No tocante á melhoria em vários aspectos sociais a Rússia realmente ainda tem um bom caminho pela frente. Com relação à política internacional a Rússia não deve mudar seu posicionamento e sim as nações que rastejam átrás da política externa dos Estados Unidos. Quanto à questão dos BRICS perderem o "R", hoje é mais plausível a União Européia perder o G, F e até mesmo o I, visto que a crise e a retórica da "união" só existirem mesmo no papel.
A Rússia não pode ser um país por si só? Sem precisar de mais ninguém?

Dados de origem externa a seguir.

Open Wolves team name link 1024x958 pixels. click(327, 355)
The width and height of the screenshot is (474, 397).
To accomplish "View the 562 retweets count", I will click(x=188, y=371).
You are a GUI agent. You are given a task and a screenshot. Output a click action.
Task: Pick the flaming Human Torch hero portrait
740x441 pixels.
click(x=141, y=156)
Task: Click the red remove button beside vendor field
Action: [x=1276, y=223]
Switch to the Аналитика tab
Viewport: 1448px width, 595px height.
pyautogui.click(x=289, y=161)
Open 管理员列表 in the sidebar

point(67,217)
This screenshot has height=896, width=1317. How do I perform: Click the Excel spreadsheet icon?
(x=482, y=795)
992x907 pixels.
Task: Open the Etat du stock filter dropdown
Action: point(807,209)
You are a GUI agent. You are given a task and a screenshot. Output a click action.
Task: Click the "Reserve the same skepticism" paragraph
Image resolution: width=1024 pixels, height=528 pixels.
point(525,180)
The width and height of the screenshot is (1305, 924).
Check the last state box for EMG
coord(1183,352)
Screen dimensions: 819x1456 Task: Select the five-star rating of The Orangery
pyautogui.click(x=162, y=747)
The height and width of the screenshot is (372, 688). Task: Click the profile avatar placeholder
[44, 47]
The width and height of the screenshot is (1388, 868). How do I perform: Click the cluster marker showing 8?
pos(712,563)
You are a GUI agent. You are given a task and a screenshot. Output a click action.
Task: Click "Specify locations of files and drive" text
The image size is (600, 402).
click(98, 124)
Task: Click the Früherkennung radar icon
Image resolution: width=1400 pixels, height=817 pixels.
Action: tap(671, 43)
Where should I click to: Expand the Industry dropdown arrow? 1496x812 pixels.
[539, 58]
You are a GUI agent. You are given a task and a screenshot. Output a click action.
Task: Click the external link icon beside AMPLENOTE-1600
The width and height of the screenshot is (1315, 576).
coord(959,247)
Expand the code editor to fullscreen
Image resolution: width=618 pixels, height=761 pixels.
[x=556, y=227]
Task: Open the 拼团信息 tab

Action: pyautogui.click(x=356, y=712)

Caro Wandard, se ler o que diz o PC do Brasil, os BRIC também perderão o B e o C. Conclusão: ainda havemos de ser nós, os portugueses, quem vai liderar o mundo. Enfim, é o Eterno Retorno revisitado - ou retornado.
Antonio,
No calor de todas as discussões o seu comentário foi o melhor em todos ests dias :o))
Constantinopla pertence por direito ao mundo ocidental. Não entendo como o Ocidente pode deixar Constantinopla cair nas mãos dos turcos. A queda de Constantinopla bem que pode servir como um aviso para Roma se prevenir, pois os muslos sempre sonharam com sua queda tb. Seria a cereja no bolo deles.
Constantinopla foi e é um símbolo da Helenismo, desde Alexandre, passando pelo Império Romano do Oriente e culminando com o Império Bizantino, aquela região representa uma cultura.
Até o nome da cidade os canalhas dos turcos mudaram. De Constantinopla passou a ser Istambul. Hoje a igreja de Santa Sofia foi transformada e mesquita e rodeada por minaretes. Uma pena!
Acho que o Patriarca ortodoxo ainda sonha com sua libertação. Eu tb. Numa espécie de devaneio sempre quis ver constantinopla passar a pertencer a Grécia, dividindo com Athenas o posto de capital da Grécia. Constantinopla, hoje Istambul, seria para os ortodoxos o que Roma representa para os católicos.
Isso seria uma revitalização para o país que certamente superaria a cirse em que se encontra atualmente. Nasceria então uma nova grécia: o verdadeiro e legítimo império do Leste!
"Europeísta", está tudo absolutamente correcto na sua ideia excepto a de que "Constantinopla pertence por direito ao mundo ocidental". Na verdade, Constantinopla pertence e sempre pertenceu ao mundo oriental, europeu, é certo, mas oriental.